### SUPPLIED RECORDS
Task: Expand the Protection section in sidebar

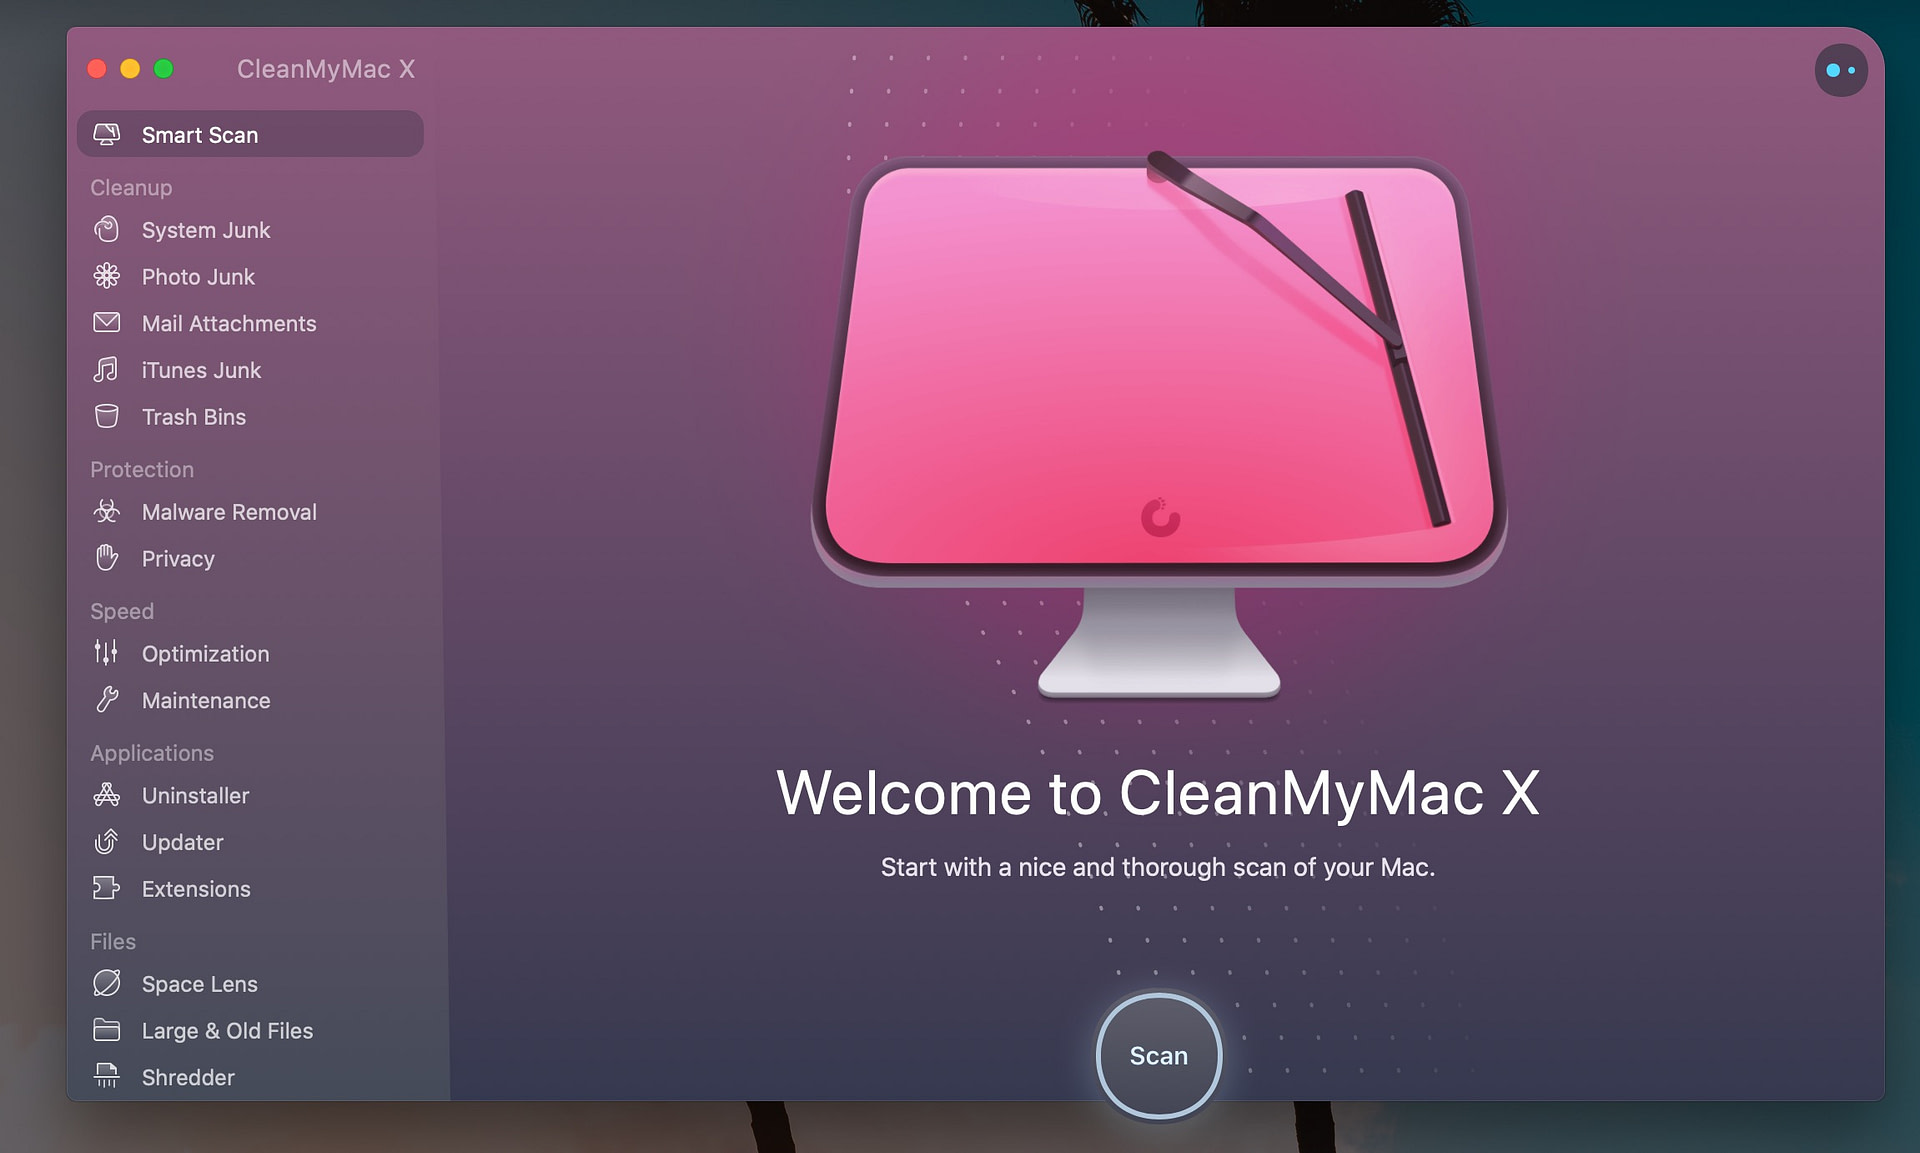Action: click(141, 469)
==
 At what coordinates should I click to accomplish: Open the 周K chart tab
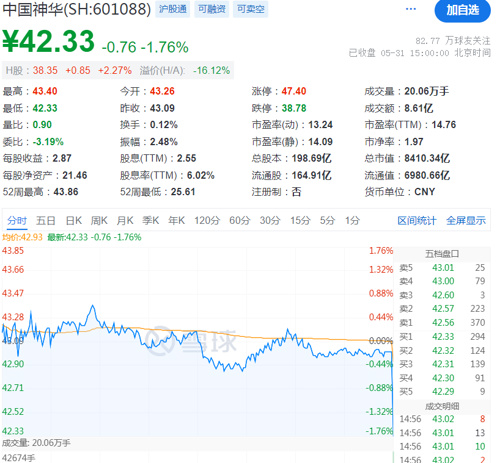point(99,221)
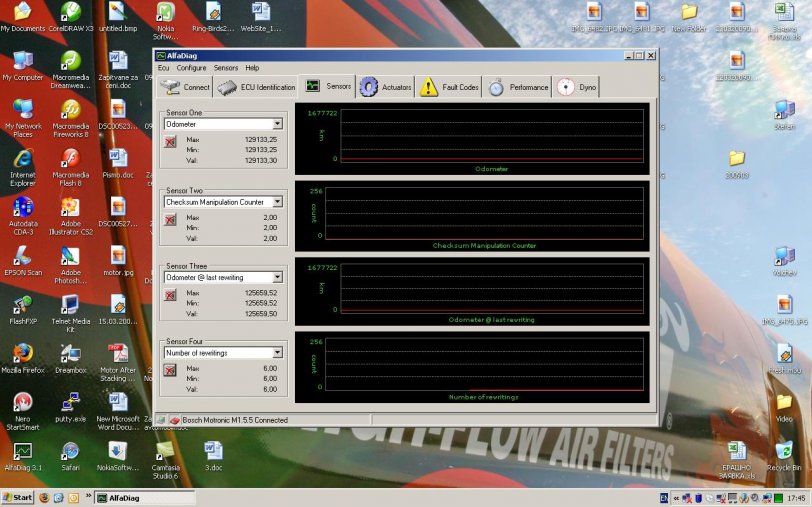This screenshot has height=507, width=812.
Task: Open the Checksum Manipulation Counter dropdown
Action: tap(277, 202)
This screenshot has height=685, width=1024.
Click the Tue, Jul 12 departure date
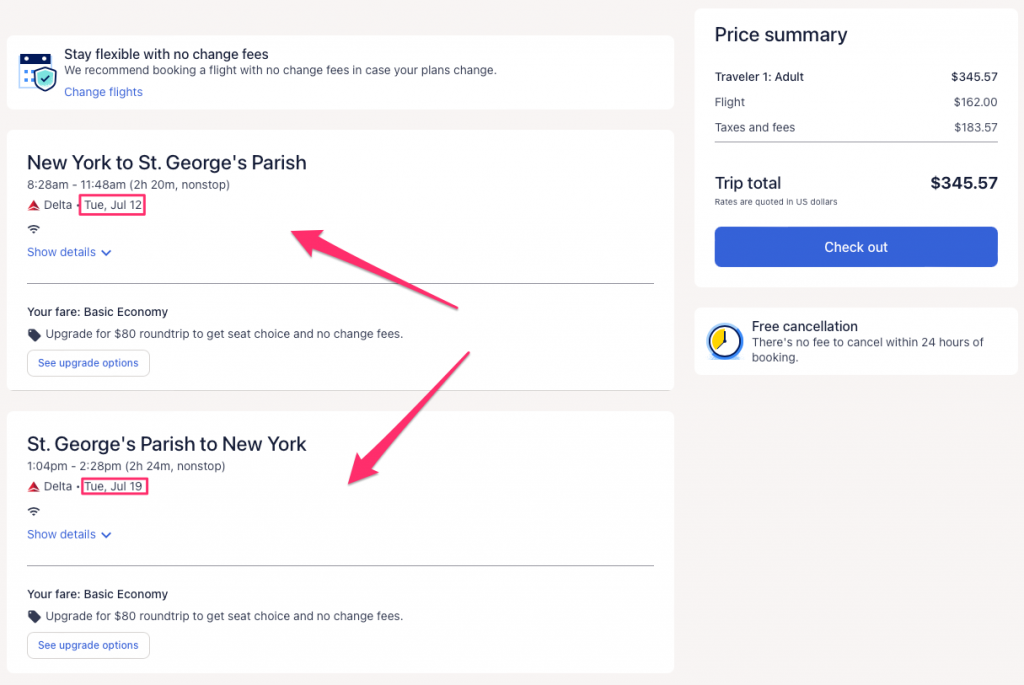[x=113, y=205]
* * *
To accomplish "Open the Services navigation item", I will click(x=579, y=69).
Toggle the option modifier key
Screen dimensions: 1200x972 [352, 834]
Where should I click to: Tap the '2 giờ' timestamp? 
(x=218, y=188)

### SHORT EXERCISE
Copy out the lines above without changes, starting with the line that contains "Toggle the option modifier key" and going on through the line that contains "(x=218, y=188)".

### TASK OUTPUT
Toggle the option modifier key
Screen dimensions: 1200x972 [352, 834]
Where should I click to: Tap the '2 giờ' timestamp? 
(x=218, y=188)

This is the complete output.